If I understand correctly, TDT is not well-defined in these kinds of scenarios. By definition, the output of TDT is the argmax of utility over possible algorithms for computing the actions of the agent you are trying to compute TDT for, but if there are multiple agents in a scenario then utility is not a function solely of these algorithms, but also of the algorithms determining the actions of the other agents.
If I remember right, some people have expressed optimism that TDT could be extended to such scenarios in a way that allows for "positive-sum" acausal trade but not for "negative-sum" trade such as acausal blackmail. However, I am not aware (please correct me if I am wrong!) of any meaningful progress on defining such an extension.
As far as I understand the main thing that is missing is a solid theory of logical counterfactuals.
The main question is: In the counter-factual scenario in which TDT recommends action X to agent A , what does would another agent B do?
How does the thought process of A correlate with the thought process of B?
There are some games mentioned in the FDT and TDT paper which clearly involve multiple TDT agents.
The FDT paper mentions that TDTs "form successful voting coalitions in elections",
and the TDT paper mentions that TDTs cooperate in Prisoner's Dilemma.
In those games we can easily tell how the thought process of one agent correlates with that of other agents,
because in those games there is an obvious symmetry between all agents, so that all agents will always do the same thing.
In a blackmail scenario it's not so obvious, but I do think there is a certain symmetry between rejecting all blackmail and sending all blackmail.
If the blackmailer B writes a letter saying "Hand over your utility point or we will both get -∞ utility" and thinks about whether to send it or not,
and then the victim A comes along and says "I reject all blackmail. This means: Do not send your letter, or we will both get -∞ utility", then B has been blackmailed by A. So there is a symmetry here. If A rejects all blackmail regardless of causal consequences, then B will also reject A's """blackmail""" that tries to exhort him into not sending his letter, and send his letter to A anyway regardless of causal consequences.
So I no longer believe the claim that TDT agents simply avoid all negative-sum trades.
-"The main question is: In the counter-factual scenario in which TDT recommends action X to agent A , what does would another agent B do?"
This is actually not the main issue. If you fix an algorithm X for agent A to use, then the question "what would agent B do if he is using TDT and knows that agent A is using algorithm X?" has a well-defined answer, say f(X). The question "what would agent A do if she knows that whatever algorithm X she uses, agent B will use counter-algorithm f(X)" then also has a well-defined answer, say Z. So you could define "the result of TDT agents A and B playing against each other" to be where A plays Z and B plays f(Z). The problem is that this setup is not symmetric, and would yield a different result if we switched the order of A and B.

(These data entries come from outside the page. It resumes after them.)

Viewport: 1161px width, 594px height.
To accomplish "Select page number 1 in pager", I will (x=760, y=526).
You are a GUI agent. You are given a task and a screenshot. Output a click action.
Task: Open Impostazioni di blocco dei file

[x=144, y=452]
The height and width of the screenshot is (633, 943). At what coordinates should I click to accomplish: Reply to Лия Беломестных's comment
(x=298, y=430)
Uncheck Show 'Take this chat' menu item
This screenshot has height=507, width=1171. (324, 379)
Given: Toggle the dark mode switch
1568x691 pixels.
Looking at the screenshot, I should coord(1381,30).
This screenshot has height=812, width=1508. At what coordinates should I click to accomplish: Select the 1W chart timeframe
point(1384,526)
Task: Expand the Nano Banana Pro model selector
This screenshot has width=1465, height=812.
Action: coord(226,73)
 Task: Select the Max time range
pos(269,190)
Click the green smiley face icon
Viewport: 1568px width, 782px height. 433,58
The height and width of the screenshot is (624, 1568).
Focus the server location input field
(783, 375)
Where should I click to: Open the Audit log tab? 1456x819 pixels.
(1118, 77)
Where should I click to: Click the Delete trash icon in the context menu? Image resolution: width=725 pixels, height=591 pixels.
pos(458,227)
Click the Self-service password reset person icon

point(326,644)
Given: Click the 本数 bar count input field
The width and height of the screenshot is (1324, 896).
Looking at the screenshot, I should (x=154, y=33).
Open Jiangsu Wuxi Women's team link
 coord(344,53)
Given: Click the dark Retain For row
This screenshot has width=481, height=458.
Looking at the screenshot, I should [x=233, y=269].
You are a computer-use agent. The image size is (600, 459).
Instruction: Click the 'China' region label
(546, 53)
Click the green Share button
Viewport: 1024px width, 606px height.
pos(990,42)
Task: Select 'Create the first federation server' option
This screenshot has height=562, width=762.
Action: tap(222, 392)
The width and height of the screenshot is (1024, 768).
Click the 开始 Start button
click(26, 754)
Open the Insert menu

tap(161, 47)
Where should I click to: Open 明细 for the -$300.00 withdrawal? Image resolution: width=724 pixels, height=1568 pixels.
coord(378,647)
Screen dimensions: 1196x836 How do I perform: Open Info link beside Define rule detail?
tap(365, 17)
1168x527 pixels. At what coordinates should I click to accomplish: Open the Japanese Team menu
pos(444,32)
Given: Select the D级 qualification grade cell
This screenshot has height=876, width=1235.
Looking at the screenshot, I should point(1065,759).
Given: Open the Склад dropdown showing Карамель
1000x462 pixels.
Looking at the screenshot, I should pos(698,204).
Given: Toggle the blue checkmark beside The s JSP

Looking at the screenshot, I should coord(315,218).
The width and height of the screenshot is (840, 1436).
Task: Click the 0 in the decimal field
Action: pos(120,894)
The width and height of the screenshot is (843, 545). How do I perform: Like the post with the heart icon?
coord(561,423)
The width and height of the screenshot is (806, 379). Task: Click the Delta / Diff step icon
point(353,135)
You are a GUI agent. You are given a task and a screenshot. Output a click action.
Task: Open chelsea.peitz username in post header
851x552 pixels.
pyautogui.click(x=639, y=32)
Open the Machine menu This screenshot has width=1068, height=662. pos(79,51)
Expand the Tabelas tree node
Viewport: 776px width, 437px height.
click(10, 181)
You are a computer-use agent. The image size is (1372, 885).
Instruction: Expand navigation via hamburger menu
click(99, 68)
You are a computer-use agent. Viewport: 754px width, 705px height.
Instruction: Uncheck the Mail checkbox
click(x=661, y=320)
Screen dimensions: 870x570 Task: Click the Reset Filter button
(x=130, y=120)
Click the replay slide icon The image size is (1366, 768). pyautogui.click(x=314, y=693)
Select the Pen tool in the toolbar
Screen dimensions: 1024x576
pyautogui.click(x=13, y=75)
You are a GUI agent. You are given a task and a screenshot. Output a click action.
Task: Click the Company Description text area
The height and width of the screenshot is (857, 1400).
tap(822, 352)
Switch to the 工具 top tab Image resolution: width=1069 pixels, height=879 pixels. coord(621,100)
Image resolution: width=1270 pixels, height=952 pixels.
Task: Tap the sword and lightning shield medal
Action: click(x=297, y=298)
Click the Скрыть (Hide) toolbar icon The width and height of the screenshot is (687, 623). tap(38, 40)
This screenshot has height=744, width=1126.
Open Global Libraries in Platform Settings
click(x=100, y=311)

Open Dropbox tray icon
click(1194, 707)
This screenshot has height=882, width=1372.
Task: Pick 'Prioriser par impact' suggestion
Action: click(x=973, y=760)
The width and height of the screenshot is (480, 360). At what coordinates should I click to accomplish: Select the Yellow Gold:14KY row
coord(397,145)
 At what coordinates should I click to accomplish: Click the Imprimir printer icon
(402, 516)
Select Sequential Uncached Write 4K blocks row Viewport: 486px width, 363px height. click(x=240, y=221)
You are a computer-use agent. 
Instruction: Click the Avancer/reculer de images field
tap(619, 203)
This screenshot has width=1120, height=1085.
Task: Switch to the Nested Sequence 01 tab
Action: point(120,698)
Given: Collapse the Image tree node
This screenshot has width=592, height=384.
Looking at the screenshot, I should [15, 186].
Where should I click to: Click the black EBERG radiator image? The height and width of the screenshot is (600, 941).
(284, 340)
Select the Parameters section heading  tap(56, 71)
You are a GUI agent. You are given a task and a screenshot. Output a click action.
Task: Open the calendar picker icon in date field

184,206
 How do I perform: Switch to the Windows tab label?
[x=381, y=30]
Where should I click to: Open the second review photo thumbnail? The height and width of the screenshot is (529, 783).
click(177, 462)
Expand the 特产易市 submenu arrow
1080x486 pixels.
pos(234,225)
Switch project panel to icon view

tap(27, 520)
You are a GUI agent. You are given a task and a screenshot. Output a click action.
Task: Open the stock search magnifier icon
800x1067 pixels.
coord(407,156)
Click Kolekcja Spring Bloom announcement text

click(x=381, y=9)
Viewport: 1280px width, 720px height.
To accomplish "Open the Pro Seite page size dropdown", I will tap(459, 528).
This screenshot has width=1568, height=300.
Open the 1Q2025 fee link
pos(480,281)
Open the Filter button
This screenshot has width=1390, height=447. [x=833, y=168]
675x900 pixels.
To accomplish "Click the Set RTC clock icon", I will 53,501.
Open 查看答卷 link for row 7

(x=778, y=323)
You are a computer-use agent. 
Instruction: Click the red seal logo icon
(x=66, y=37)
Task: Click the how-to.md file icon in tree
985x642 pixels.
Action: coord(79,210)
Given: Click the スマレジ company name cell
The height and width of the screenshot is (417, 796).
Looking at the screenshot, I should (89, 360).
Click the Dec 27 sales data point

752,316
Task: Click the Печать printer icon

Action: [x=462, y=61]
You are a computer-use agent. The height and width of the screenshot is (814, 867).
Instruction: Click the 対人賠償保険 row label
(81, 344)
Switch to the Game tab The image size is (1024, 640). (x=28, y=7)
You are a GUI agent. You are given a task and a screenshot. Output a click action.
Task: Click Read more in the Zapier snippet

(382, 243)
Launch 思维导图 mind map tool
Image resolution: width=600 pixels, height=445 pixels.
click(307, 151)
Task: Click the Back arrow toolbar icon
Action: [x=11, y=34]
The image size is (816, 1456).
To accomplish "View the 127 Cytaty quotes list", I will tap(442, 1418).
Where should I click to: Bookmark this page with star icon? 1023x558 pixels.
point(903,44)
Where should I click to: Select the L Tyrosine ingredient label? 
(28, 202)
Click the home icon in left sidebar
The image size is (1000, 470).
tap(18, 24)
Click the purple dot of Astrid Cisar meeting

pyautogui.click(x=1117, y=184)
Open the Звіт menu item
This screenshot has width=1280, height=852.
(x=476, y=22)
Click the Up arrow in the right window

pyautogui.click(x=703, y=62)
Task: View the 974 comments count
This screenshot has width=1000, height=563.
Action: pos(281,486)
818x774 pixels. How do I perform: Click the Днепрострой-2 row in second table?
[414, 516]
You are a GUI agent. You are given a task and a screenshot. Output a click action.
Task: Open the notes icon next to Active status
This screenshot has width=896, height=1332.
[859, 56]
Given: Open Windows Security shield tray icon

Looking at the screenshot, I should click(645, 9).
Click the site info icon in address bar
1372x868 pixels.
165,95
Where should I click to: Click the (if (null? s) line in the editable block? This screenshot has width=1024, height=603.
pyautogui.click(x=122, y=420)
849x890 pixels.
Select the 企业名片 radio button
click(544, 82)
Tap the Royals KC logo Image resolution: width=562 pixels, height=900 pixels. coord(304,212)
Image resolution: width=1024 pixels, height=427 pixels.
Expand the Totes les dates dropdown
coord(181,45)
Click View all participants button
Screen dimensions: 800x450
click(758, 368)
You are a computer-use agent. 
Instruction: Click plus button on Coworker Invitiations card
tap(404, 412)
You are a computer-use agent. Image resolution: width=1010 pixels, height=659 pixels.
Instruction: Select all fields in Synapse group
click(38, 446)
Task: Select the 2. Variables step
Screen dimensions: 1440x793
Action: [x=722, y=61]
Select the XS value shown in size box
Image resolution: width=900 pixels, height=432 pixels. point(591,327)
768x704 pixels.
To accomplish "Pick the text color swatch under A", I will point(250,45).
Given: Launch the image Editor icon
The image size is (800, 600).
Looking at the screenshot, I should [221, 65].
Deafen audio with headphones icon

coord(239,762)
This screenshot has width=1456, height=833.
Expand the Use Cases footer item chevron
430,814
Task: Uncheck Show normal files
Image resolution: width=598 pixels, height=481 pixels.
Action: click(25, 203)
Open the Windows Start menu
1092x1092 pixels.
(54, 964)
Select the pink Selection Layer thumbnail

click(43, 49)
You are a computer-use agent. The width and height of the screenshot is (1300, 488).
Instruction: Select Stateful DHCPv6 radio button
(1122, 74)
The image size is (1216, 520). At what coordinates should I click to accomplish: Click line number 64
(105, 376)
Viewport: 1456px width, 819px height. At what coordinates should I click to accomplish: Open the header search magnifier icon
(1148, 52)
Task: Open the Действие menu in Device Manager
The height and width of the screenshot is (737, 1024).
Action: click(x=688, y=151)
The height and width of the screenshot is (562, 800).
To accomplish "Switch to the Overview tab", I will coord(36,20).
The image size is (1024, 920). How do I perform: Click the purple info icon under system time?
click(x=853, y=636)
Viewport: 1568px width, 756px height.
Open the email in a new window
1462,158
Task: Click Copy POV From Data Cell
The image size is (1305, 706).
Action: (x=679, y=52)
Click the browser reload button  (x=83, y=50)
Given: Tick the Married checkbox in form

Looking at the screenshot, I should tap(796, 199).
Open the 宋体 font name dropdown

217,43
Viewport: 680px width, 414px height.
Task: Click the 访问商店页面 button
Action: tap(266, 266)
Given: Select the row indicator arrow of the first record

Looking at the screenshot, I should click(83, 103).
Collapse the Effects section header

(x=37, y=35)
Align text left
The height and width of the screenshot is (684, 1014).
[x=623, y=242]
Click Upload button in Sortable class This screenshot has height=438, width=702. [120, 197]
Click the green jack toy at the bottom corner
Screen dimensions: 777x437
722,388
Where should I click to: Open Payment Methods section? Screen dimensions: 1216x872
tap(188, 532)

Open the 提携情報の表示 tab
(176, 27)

-"In a blackmail scenario it’s not so obvious, but I do think there is a certain symmetry between rejecting all blackmail and sending all blackmail."
The symmetry argument only works when you have exact symmetry, though. To recall, the argument is that by controlling the output of the TDT algorithm in player A's position, you are also by logical necessity controlling the output in player B's position, hence TDT can act as though it controls player B's action. If there is even the slighest difference between player A and player B then there is no logical necessity and the argument doesn't work. For example, in a prisoner's dilemma where the payoffs are not quite symmetric, TDT says nothing.
-"So I no longer believe the claim that TDT agents simply avoid all negative-sum trades."
I agree with you, but I think that's because TDT is actually undefined in scenarios where negative-sum trading might occur.